Hezbollah confirms killing of its top leader Hashem Safieddine by Israel
Hezbollah announces that Hashem Safieddine, its key leader and likely successor to former leader Hassan Nasrallah, was killed by Israel in an air strike.
Hezbollah has confirmed that Israel killed Hashem Safieddine, the apparent successor of its slain leader Hassan Nasrallah, in a strike, without saying when or where it happened.
"We mourn... the head of the Executive Council of Hezbollah, his eminence the scholar Sayyed Hashem Safieddine," the Iran-backed group said in a statement on Wednesday, adding that was killed by "a criminal and aggressive Zionist raid" alongside other Hezbollah fighters.
Israel said on Tuesday that Safieddine had been killed in the air strike that targeted the southern suburb of Beirut around three weeks ago.
Israel has mounted a huge air campaign in Lebanon since last month against what it claims are Hezbollah targets in an escalation from a year of cross-border warfare between Israel and the group since the start of Israel’s brutal offensive on Gaza.
At least 2,546 people have been killed and more than 11,860 injured in Israeli attacks since October last year, according to Lebanese health authorities.
Israel expanded the conflict on Oct. 1 this year by launching a ground assault into southern Lebanon.
Who was Safieddine
Safieddine briefly helped run Lebanon's strongest military and political force as the presumed successor to its slain leader Hassan Nasrallah, until he, too, was tracked down by Israel.
Safieddine sat on the group's Jihad Council — the body responsible for its military operations.
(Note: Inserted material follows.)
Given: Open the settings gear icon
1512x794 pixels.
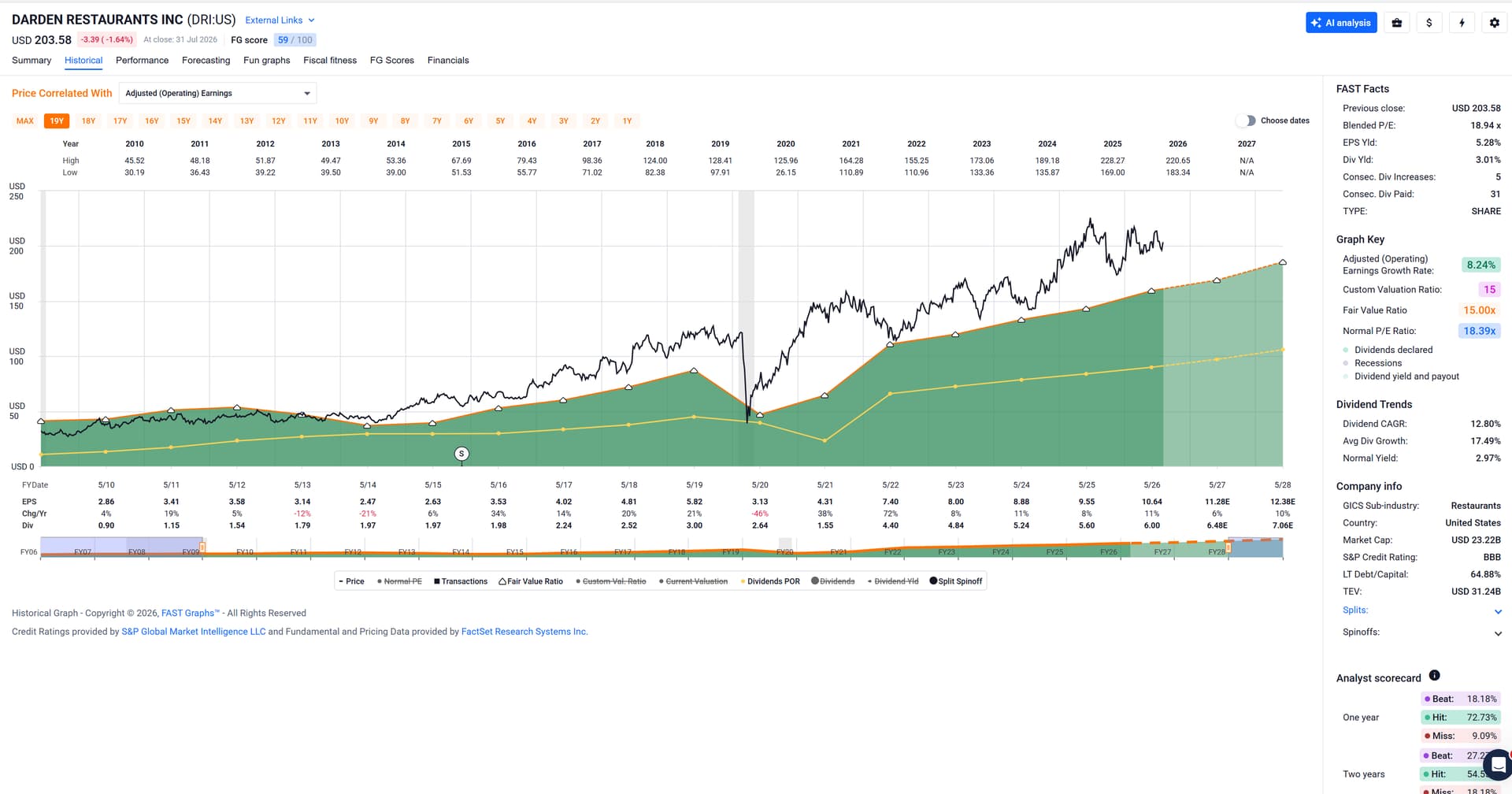Looking at the screenshot, I should (1494, 23).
He also headed its executive council, overseeing financial and administrative affairs for the Iran-backed group.
Safieddine assumed a prominent role speaking for Hezbollah during the past year of hostilities with Israel, addressing funerals and other events that Nasrallah had long avoided for security reasons.
He was the first Hezbollah official to speak in public after the group's Palestinian ally Hamas attacked southern Israel on Oct. 7, 2023.
Safieddine studied at religious seminaries in the Iranian city of Qom before returning to Lebanon in the 1990s to assume leadership responsibilities in the group.
His son, Rida, is married to the daughter of the late Iranian general Qassem Soleimani, head of Iran's Revolutionary Guards' Quds Force until he was killed by a US drone strike in Baghdad in 2020. His brother, Abdullah, serves as Hezbollah's representative in Tehran.
As executive council chief, Safieddine played a role some likened to that of prime minister of a government, responsible for an array of Hezbollah institutions involved in health care, education, culture, and construction, and other activities.
He led efforts to rebuild the Hezbollah-controlled southern suburbs of Beirut after the group's 2006 war with Israel when swathes of the area were flattened by Israeli air strikes.